Rapid SOS connects emergency response infrastructure to modern device data. The founder built it after being assaulted and unable to accurately report his location to 911. The platform now integrates with nearly every 911 operator in the US, providing geolocation, health data where permitted, and alerts for nearby AED equipment. The company measures success in lives saved.

On AI in the Portfolio
The fund spent two years monitoring AI closely before leaning in. Now every company coming through has an AI story, whether that's internal operations, employee training, customer-facing tools, or payroll and workflow management.
Shields is optimistic about what AI enables for founders building in access and affordability gaps. Companies can test, iterate, and get to market faster than at any previous point. That's especially meaningful when the problem being solved has gone unaddressed for decades.
Two areas where she applies more scrutiny: education products aimed at children, who may not recognize AI errors or hallucinations, and healthcare, where automated recommendations carry direct risk to patients. Both require human oversight built into the product architecture, not bolted on after.
She's also watching the wealth gap.
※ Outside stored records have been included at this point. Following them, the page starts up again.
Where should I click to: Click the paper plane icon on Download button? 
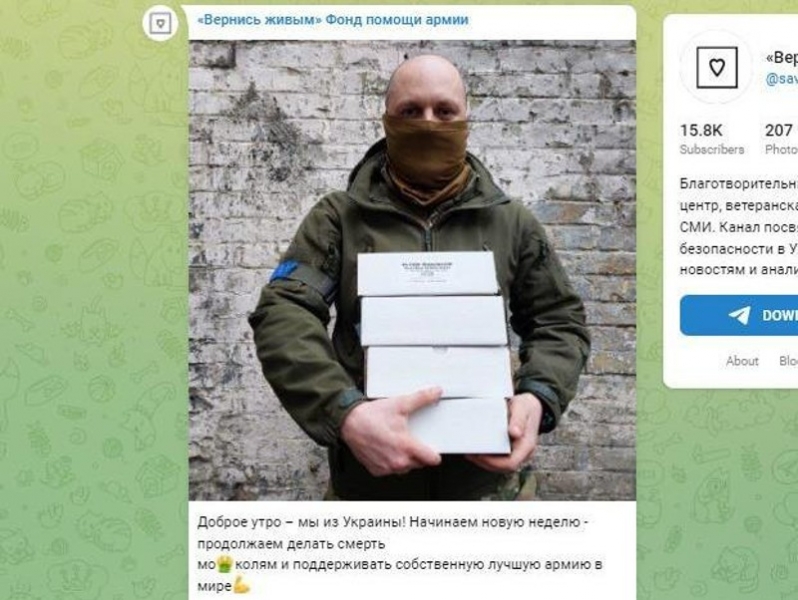(739, 315)
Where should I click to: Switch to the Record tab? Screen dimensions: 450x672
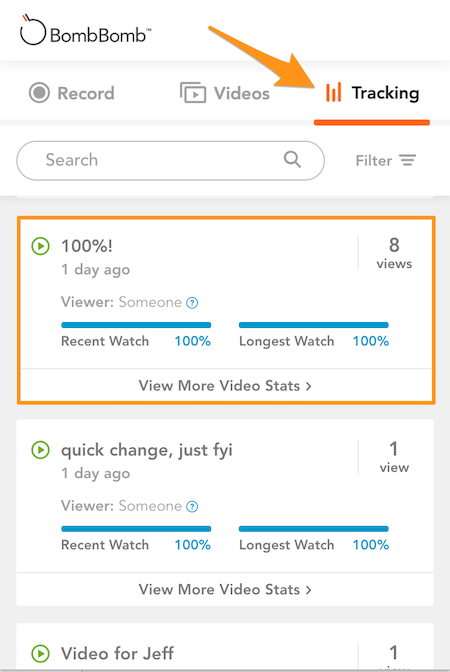(x=72, y=93)

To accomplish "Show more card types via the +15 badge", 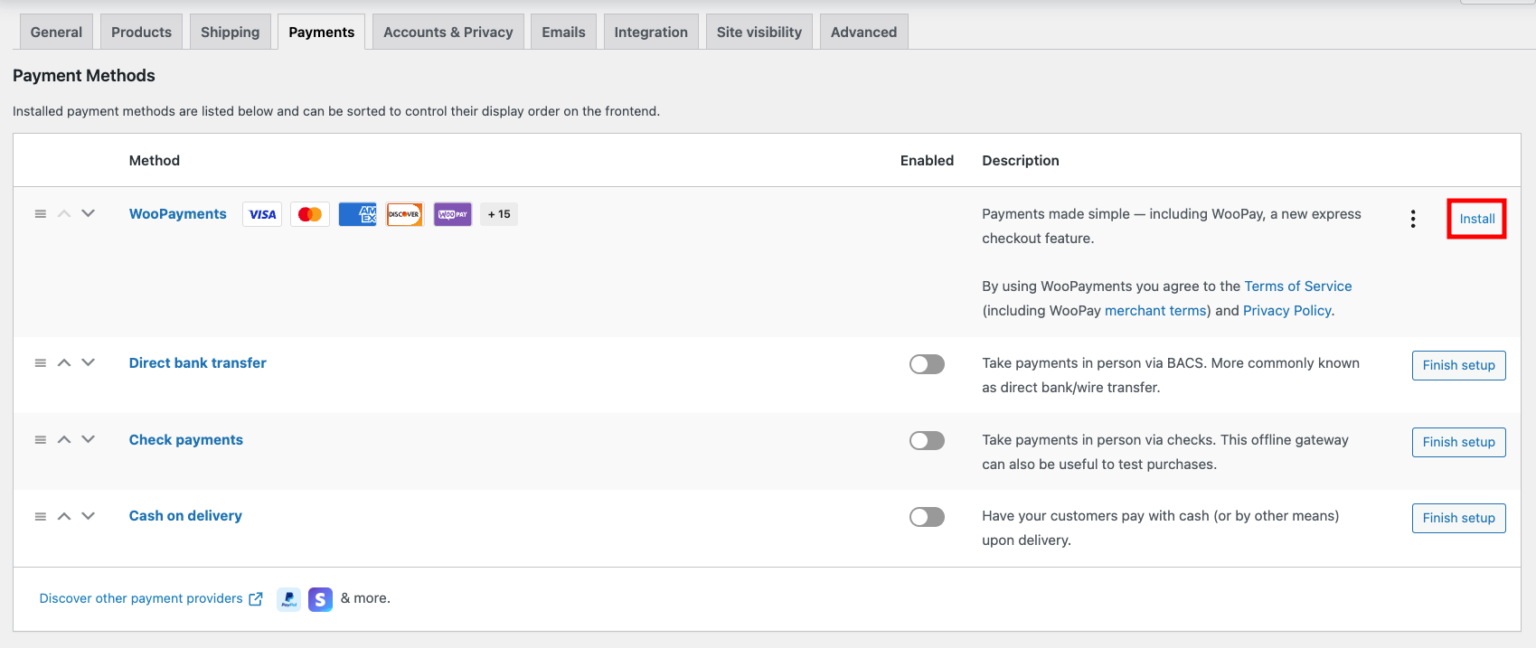I will pos(499,214).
Historical technology booms have widened it. She's hoping AI-enabled products can start moving it in the other direction, particularly in underserved communities that have historically been last to access new tools.
Geography and the Fund's Reach
Over 80 percent of venture capital sits in California, New York, and Massachusetts. The Citi Impact Fund's portfolio companies are headquartered across roughly 25 states. More importantly, companies like Cartwheel and Rapid SOS operate nationwide, meaning the fund's impact footprint extends well beyond where a company files its incorporation papers.
Advice for Founders
Shields estimates that 90 percent or more of the founders she meets have direct lived experience with the problem they're solving. That's not coincidence. Founders who've felt a problem firsthand tend to understand it more precisely, and that precision shows up in how they pitch, how they position, and how they build.
Her most practical advice isn't about which accelerator to choose. It's about finding one or two people with deep founder or investor experience who will give genuine guidance, make introductions at the right time, and help founders understand what investors are actually looking for before they walk into a pitch. She says she can often tell from a pitch whether a founder has had that kind of mentorship. It shows in how they answer hard questions and how they follow up.